Il Re era solito organizzare grandi balli allo scopo di trovare il miglior partito per il suo unico figlio e ormai per Haruka era diventata routine: suo padre gli presentava qualche graziosa bambina mai vista prima, si allontanava e lo osservava da lontano mentre cercava, goffo com'era, di spiccicare qualche parola. Durante una di quelle sfarzose feste, Haruka lamentò, come scusa, un forte mal di pancia e scappò.

Tutte quelle persone e quel rumore e quel movimento lo disturbavano risucchiando tutta la sua energia.

Fuggito con successo andò nei giardini posteriori del castello, in un angolo che solo lui e pochi altri conoscevano: dietro un alto cespuglio, superato un roseto vi era una fontana nascosta che aveva in segreto ordinato a due complici servitori di mantenere e pulire affinché potesse nuotarci quando ne aveva voglia. Il padre difatti, un uomo, seppur dagli ottimi valori, molto severo, gli aveva con fermezza vietato il nuoto. Aveva ordinato che la piscina reale fosse chiusa e trasformata in un gigante acquario; aveva inoltre ordinato che lungo la costa del mare, sulla quale si affacciava il castello, venisse rafforzata la sicurezza.

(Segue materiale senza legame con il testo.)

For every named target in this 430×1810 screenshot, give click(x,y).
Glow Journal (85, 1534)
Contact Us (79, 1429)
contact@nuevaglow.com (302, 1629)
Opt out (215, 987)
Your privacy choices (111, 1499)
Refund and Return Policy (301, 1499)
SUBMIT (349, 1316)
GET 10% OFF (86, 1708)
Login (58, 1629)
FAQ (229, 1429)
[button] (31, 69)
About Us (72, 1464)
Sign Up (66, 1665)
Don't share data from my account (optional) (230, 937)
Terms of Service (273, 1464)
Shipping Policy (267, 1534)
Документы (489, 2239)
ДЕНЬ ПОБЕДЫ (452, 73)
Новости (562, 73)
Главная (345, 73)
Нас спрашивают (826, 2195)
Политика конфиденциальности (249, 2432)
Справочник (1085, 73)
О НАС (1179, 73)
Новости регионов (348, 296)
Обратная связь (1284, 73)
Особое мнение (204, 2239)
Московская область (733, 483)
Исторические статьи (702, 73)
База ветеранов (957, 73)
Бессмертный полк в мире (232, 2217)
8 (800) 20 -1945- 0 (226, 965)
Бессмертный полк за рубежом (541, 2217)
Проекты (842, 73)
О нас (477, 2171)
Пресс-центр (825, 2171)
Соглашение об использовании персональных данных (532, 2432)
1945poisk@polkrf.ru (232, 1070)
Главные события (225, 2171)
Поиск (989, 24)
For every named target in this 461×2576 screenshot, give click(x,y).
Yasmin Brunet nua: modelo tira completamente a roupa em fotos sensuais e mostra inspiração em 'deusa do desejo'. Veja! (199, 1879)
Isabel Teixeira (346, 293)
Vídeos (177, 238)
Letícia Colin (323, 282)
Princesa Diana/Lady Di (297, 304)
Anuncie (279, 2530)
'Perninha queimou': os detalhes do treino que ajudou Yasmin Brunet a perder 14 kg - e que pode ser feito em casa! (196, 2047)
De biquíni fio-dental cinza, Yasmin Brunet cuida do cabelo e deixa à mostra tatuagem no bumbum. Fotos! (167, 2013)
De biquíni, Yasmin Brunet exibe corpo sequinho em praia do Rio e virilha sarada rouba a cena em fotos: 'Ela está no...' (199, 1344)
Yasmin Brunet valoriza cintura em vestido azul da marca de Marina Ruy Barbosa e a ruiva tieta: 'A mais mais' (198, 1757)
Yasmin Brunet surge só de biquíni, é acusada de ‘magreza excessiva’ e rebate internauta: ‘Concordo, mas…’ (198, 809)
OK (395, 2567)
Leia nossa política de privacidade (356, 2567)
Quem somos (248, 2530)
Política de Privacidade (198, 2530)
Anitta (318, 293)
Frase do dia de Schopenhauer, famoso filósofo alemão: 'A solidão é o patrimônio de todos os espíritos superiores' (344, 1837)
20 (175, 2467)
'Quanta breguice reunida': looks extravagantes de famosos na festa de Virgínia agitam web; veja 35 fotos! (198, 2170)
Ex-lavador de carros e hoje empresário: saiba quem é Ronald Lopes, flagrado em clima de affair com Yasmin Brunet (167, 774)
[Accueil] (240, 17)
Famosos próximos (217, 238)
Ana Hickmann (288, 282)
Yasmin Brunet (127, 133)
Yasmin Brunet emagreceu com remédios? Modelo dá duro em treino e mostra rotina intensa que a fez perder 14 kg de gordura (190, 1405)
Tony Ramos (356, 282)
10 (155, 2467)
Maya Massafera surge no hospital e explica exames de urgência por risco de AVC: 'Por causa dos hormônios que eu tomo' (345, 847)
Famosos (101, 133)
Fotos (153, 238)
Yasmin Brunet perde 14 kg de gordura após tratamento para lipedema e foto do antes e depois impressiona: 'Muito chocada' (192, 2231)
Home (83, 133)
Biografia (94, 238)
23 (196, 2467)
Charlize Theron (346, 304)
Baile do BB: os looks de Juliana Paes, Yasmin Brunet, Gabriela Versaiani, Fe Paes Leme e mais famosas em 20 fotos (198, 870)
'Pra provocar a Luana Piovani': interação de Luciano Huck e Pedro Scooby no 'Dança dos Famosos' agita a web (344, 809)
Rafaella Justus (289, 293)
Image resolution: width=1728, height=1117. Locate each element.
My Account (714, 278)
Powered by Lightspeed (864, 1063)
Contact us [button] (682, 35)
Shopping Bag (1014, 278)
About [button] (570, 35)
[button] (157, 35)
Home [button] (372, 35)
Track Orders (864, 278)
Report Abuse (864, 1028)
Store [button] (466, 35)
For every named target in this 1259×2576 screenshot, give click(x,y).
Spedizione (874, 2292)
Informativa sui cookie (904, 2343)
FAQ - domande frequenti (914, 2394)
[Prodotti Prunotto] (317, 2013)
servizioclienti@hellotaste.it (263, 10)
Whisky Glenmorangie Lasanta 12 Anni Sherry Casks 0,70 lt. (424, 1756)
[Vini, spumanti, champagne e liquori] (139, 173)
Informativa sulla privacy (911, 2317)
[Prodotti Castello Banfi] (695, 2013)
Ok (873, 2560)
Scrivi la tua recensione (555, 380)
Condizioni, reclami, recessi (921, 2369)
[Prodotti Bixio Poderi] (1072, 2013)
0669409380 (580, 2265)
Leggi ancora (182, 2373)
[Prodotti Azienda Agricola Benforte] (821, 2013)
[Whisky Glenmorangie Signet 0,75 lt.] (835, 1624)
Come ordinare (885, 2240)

Haruka non aveva battuto ciglio sulla questione poiché comprendeva le ragioni del padre di voler proteggere il suo unico erede ma ciò non voleva dire che non ne soffrisse.

Arrivato, in fretta e furia, vide qualcuno vicino alla enorme fontana. Un bambino che pareva della sua stessa età era intento a infilare la mano nell'acqua per poi osservare il suo incresparsi.

«Chi sei?» aveva chiesto Haruka.

Il bambino si girò sorpreso e, vista evidente differenza di classe, iniziò ad agitarsi.